*** DATA EXTRACTS Section Begins ***

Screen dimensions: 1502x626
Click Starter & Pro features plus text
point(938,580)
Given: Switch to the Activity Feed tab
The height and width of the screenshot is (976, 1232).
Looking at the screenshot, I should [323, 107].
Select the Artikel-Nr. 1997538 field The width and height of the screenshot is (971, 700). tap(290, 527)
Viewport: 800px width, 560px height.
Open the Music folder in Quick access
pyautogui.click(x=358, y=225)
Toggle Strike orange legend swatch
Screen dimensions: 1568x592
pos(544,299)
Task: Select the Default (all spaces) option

*** DATA EXTRACTS Section Ends ***

ACTION ITEM. Reproduce the listing above character for character.

PROBLEM SOLUTION.
Screen dimensions: 1502x626
Click Starter & Pro features plus text
point(938,580)
Given: Switch to the Activity Feed tab
The height and width of the screenshot is (976, 1232).
Looking at the screenshot, I should [323, 107].
Select the Artikel-Nr. 1997538 field The width and height of the screenshot is (971, 700). tap(290, 527)
Viewport: 800px width, 560px height.
Open the Music folder in Quick access
pyautogui.click(x=358, y=225)
Toggle Strike orange legend swatch
Screen dimensions: 1568x592
pos(544,299)
Task: Select the Default (all spaces) option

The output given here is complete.